Published January 26, 2016
Michael Martinez
Title: Should I (re)learn Java or Go? Date: 2016-01-26 Author: Michael Category: Dev-Notes Tags: Development, Python, Go, Java Slug: java-or-go Status: published
There are probably thousands of developers struggling with the question: Should I learn X or Y, stick with Z or learn that obscure XyZ? I know my time is probably better spent actually creating rather than writing here, but I felt I needed to get this down on “paper.”


The motivation to learn new things is actually a big problem for me. The cross-road I often find myself at is actually a mutli-forked road littered with many questions: Should jump in with both feet or stick with what is more comfortable? Should I really master Python before moving on to another language? Should I refresh my JavaScript skills and/or Java skills before learning a completely different language? If I am going to learn another language, which has the best potential to become a valuable skill in the next 10 years? Swift, Go, Rust, Java, Python, JavaScript, Elm, Kotlin, or something else entirely.
There are also issues related to not being a full-time developer that relies on a knowing a particular set of technologies to “pay the bills.” Since I am not paid to code outside of web development in a free-lance capacity, it can be said; I am free to choose what I want to learn, right? Not really, as I would like to become part of the developer community on a professional level at some point.
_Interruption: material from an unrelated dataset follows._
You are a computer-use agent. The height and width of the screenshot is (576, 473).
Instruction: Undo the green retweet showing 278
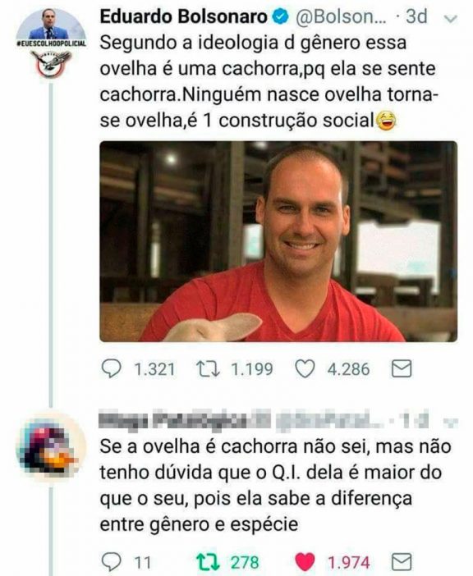pos(208,562)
I’ve asked myself if I should take a more pragmatic approach to this whole ordeal. The obvious answer is more complicated than just reading and producing data to analyze… or maybe its not. So, I created a small scraping script that gathers job posts on Cyber Coders. I can then analyze the words used in the postings to attempt to gather some intelligence about what employers want.
The truth of the professional development story probably lies somewhere between intuition and hard analysis of the technology proficiency employers want. Therefore, I am not trying to fool myself into believing that I can postulate the best language ecosystem to master by filtering words on job postings. What I do believe is that this method will produce a decent starting point for what employers want today. From there, we can posit some general areas that may be hot in the next few years.
The “analysis” is here.

Tickling the brain

I am not sure how to proceed in a way that guarantees long term success, and the answers are still questions. The next part comes down to what will keep me engaged long enough to dig in and get somewhere with said language. The best programmers have written that its not about the language, its about the programmer. Considering the pace of technology I have to agree that one should be very nimble and constantly learning. However, I do believe that hitching your horse to a decent wagon seems like a good idea.
Lets take a developer in 2007 that knows JavaScript and Python. Lets also say that this developer wanted to learn a typed language and it just so happens that the iPhone is introduced that summer. If that developer started learning Objective-C in response to the iPhone introduction he/she now has 5+ years working on a major platform that has gained incredible market value. Not only that, the job leverage, in terms of demand and financial potential, has probably increased 5x for our fictitious developer. Employability and financial potential are not the only metrics to base this decision, but they are a really strong incentive.
The example above is meant to illustrate that “hitching your horse” to a wagon can be incredibly powerful. Obviously, timing and other factors out of one’s direct control can play a significant part. However, we still can’t minimize the role that larger ecosystem plays in programming languages. Platform market share, consumer demand, walled gardens vs. open source, hardware innovation, macro economy effects, and more all play significant roles in the adoption and dissolution of languages and their ecosystems.
So what does this all mean for me choosing to (re)learn Java or learning Go… or maybe even Swift? That much of what makes these languages and ecosystems successful is not in my control. It means that learning for the sake of learning really isn’t going to harm me in any way. Perhaps learning multiple languages is going to make me a better developer overall. If I keep my eyes open, maybe I will be in a position to be the fictional developer we discussed above.